▸ **GIVEN PROBLEM 1**:
List every number in the column that is written with digits rather than spelled out in words.
▸ **GIVEN PROBLEM 2**:
Retype the column's text from "Humanities strike back" up to and including "be running scared?".

Humanities strike back
Keith Raffel
Last year Microsoft Research reported on the 10 jobs most threatened by artificial intelligence. Should I, dear reader, be running scared?
Historians are No. 2 on the list. The report says 91% of what historians do is pretty much covered by AI queries. Uh-oh. I majored in history in college and went on to get a master’s. In the movie “Animal House,” Bluto laments throwing “seven years of college down the drain.” I guess the good news is maybe I only wasted six.
Eventually, I pivoted to writing, with five novels published and another coming next year. And of course, there’s this weekly column. According to Microsoft Research, writers and authors rank No. 5 on the list of endangered professions.
I’ve taught a college course on AI’s effect on society and, with due deference to those at Microsoft, they are missing the point. A background in history or English is excellent, perhaps unsurpassed, preparation for the Age of AI.

▸ **INFORMATION SHOWN**:

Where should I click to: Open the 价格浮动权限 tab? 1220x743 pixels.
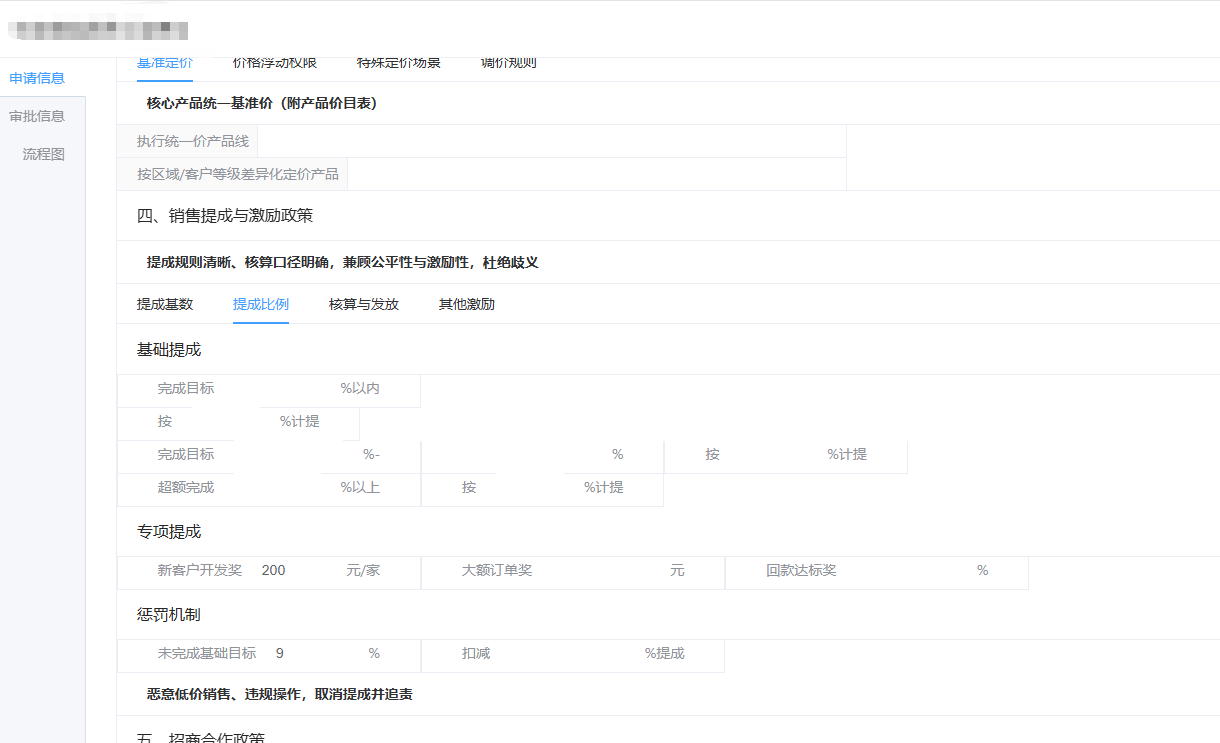click(x=275, y=63)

▸ **PROBLEM SOLUTION 1**:
10, 2, 91%, 5

▸ **PROBLEM SOLUTION 2**:
Humanities strike back
Keith Raffel
Last year Microsoft Research reported on the 10 jobs most threatened by artificial intelligence. Should I, dear reader, be running scared?